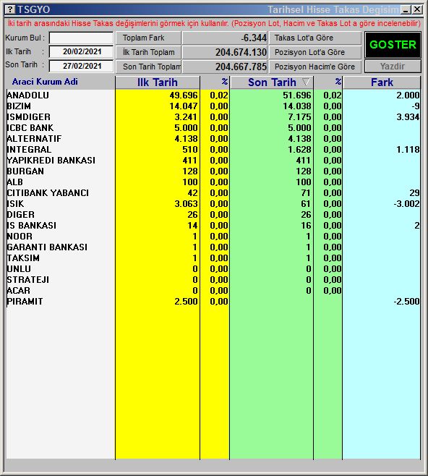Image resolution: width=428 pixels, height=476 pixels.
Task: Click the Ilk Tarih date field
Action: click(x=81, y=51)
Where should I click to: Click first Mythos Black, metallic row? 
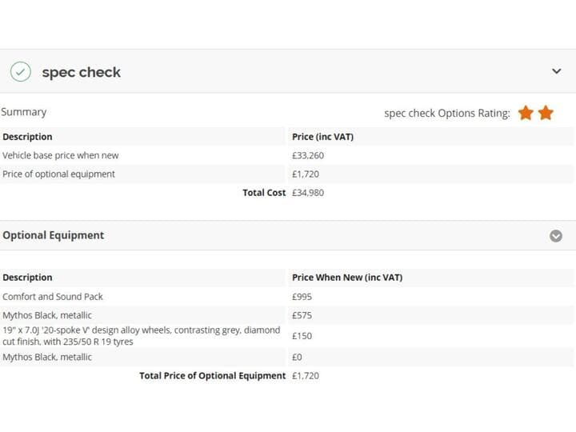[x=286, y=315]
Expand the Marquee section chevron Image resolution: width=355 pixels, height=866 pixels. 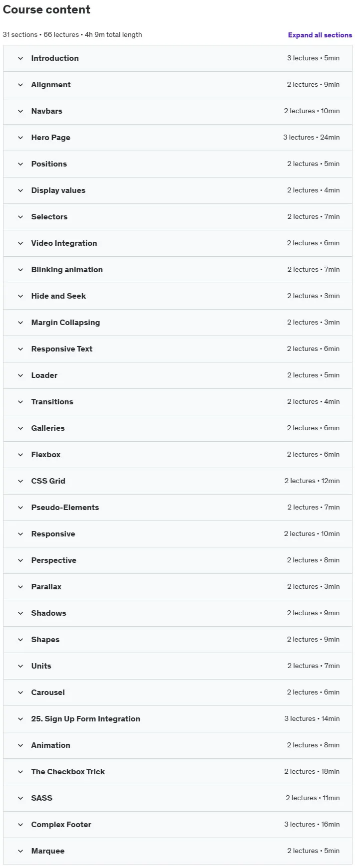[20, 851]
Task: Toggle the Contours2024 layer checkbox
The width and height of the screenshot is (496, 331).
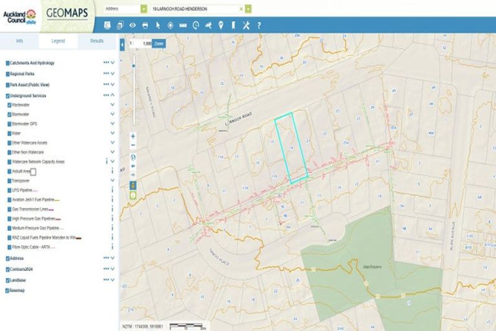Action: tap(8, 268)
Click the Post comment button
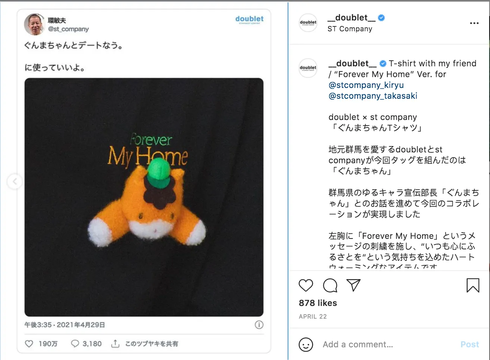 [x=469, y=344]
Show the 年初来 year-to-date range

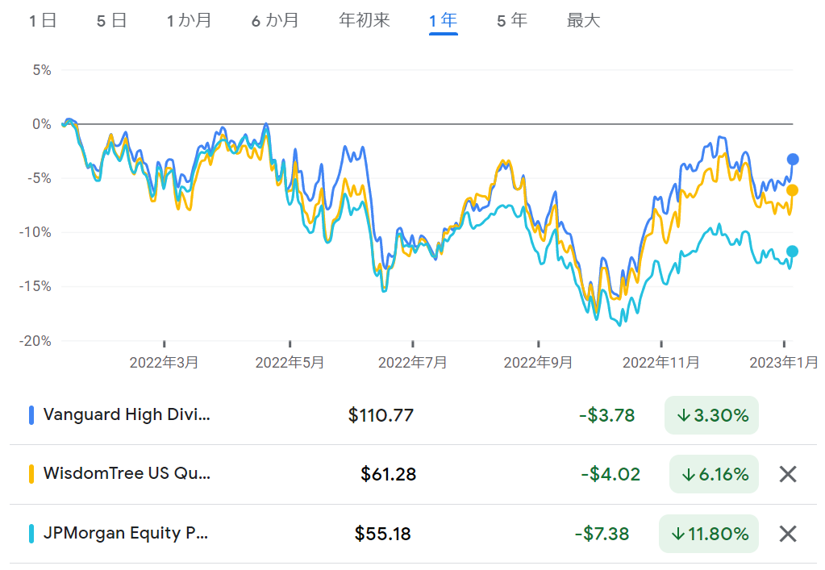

········

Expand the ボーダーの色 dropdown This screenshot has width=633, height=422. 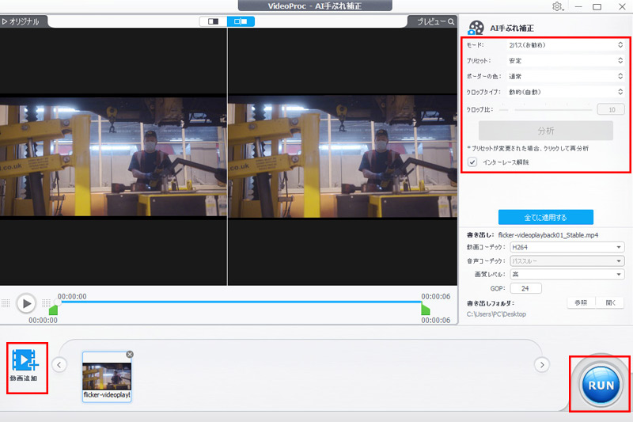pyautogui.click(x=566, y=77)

········

» **What you are asked to do**: What to print is the stretch of entries from the line with "Click the Post comment button" up to and including the line with "Show the 年初来 year-to-date range". Please print it exactly and leave out the pictures.

» **Your response**:
Click the Post comment button
 [x=469, y=344]
Show the 年初来 year-to-date range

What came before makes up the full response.